Eduardo Knapp/Folhapress
Paciente faz exercício em robô fisioterapeuta na unidade da Vila Mariana (SP) da Rede Lucy Montoro
Paciente faz exercício em robô fisioterapeuta na unidade da Vila Mariana (SP) da Rede Lucy Montoro

A repetição dos movimentos cria novos circuitos cerebrais que reconstroem o caminho neuronal para que a ação motora seja, aos poucos, reaprendida pelo paciente.

Os exoesqueletos suecos para reabilitação estão disponíveis no mercado, mas cada equipamento custa cerca de R$ 2 milhões.
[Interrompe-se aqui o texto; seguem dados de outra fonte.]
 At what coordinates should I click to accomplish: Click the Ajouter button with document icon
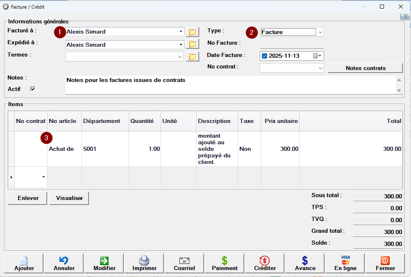tap(24, 263)
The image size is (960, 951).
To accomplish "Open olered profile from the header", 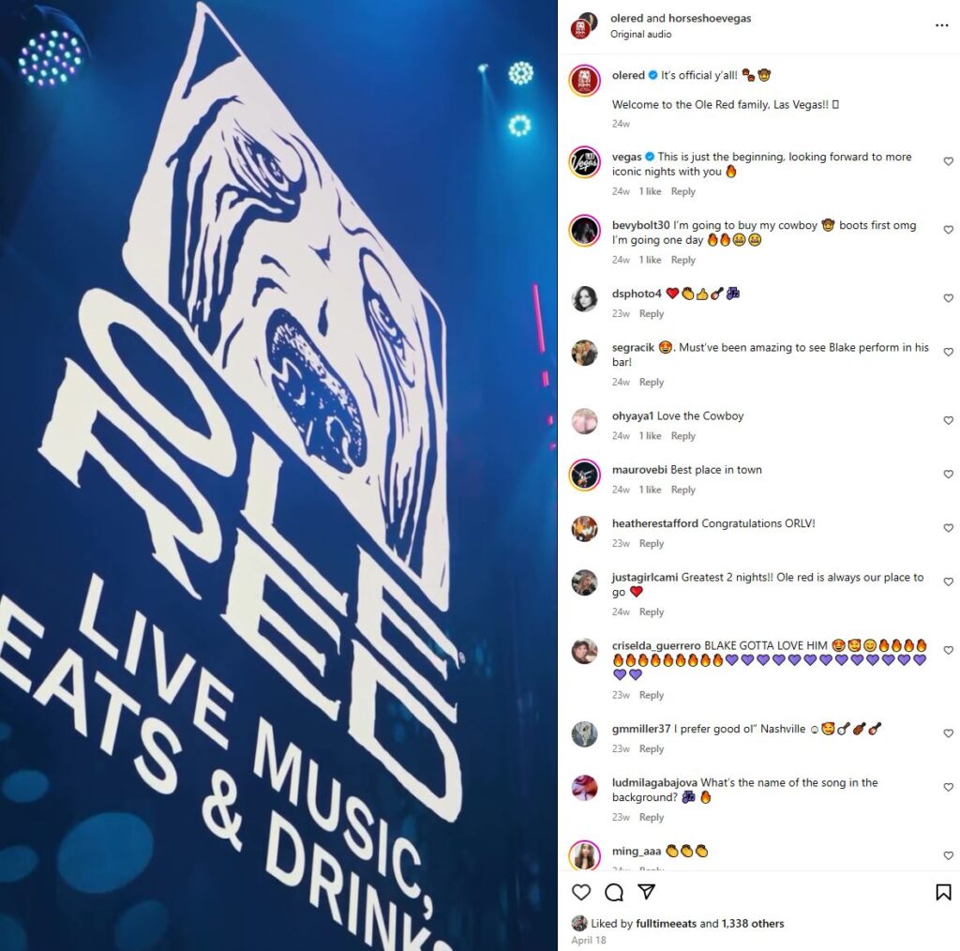I will point(627,19).
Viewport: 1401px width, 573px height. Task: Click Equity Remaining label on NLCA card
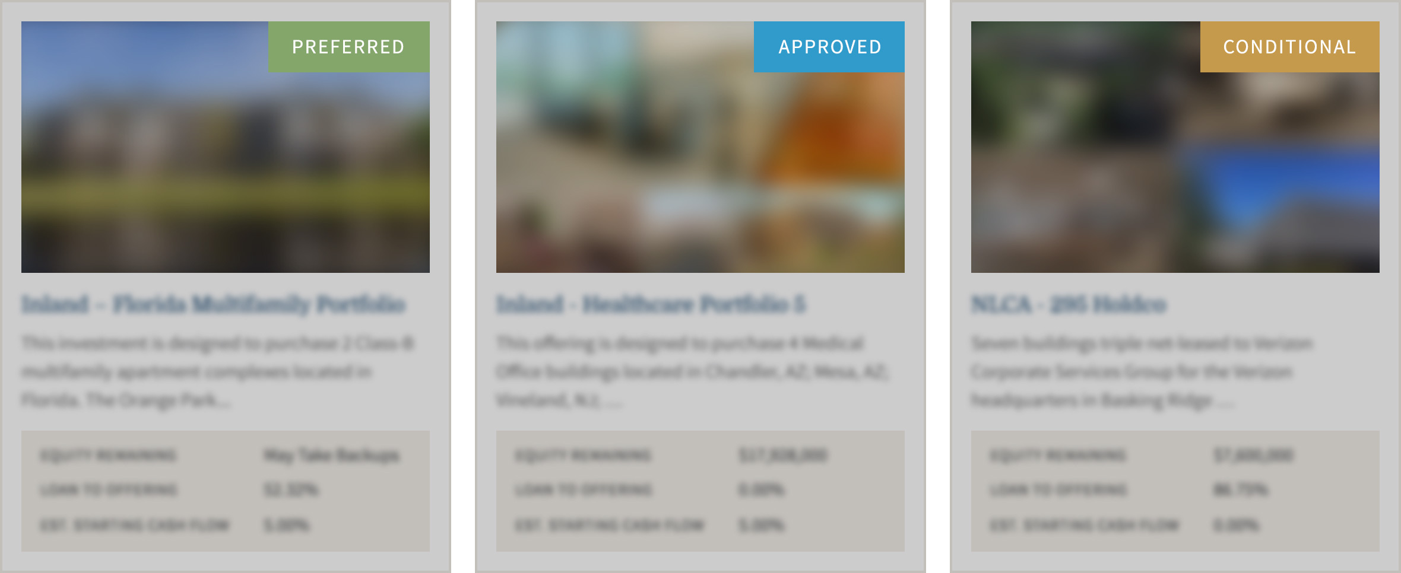(x=1058, y=456)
"Além de caro, o "Lokomat" exige um grande espaço para ser instalado, é superpesado, tudo isso limita seu uso. Mas a tendência é o desenvolvimento de modelos mais compactos", diz o fisiatra Daniel Rubio, diretor médico da Rede de Reabilitação Lucy Montoro.

No Brasil, só a Rede e a AACD (Associação de Assistência à Criança Deficiente) têm esses robôs fisioterapeutas, obtidos por meio de doações.

Em contrapartida à doação, a Rede Lucy Montoro fornece ao fabricante dados como o tipo de pacientes que mais se beneficiam do robô e a evolução de acordo com o número de sessões.

Outro equipamento robótico usado nestas duas instituições é o InMotion, para membros superiores.

Desenvolvido nos Estados Unidos, no MIT (Massachusetts Institute of Technology), por um engenheiro brasileiro, o braço robótico inicia movimentos e ajuda o paciente a "jogar" uma espécie de videogame programado para treinar a mobilidade de mãos, punhos, braços e ombros.

"Os braços robóticos interagem com o paciente em uma realidade virtual [o videogame] levando ao aprendizado motor e aumentando a precisão, a agilidade e a coordenação dos movimentos dos membros superiores", diz o fisiatra André Tadeu Sugawara, da unidade Vila Mariana da Rede Lucy.

É nessa unidade que a enfermeira Luciana Regina Macedo, 43, recupera os movimentos do lado esquerdo do corpo, perdidos por causa de um linfoma cerebral diagnosticado há dois anos. O programa de reabilitação começou no "Lokomat". Luciana chegava às primeiras sessões na cadeira de rodas. "Era difícil até ficar sentada, eu não tinha força no tronco", conta a enfermeira, que já recuperou a capacidade de andar.

Há dois meses ela treina os movimentos dos membros superiores no InMotion. "Além de ajudar na parte motora, o robô me ajuda a ganhar força e a aumentar a percepção corporal. A máquina é muito precisa e mostra para a gente as mínimas dificuldades de cada movimento", diz Luciana.

O robô pode ajudar em mais coisas. "Alguns trabalhos fazem uma relação entre os movimentos dos membros superiores e o número de palavras faladas", diz Fugawata.

Isso pode beneficiar pacientes com lesões cerebrais que causam dificuldade de comunicação, como em alguns casos de AVC (Acidente Vascular Cerebral).

Esse e outros tipos de ganhos são objeto do estudo sobre o uso do InMotion em pacientes de AVC que os profissionais da Rede Lucy Montoro estão realizando em parceria com a Universidade de São Paulo e o MIT.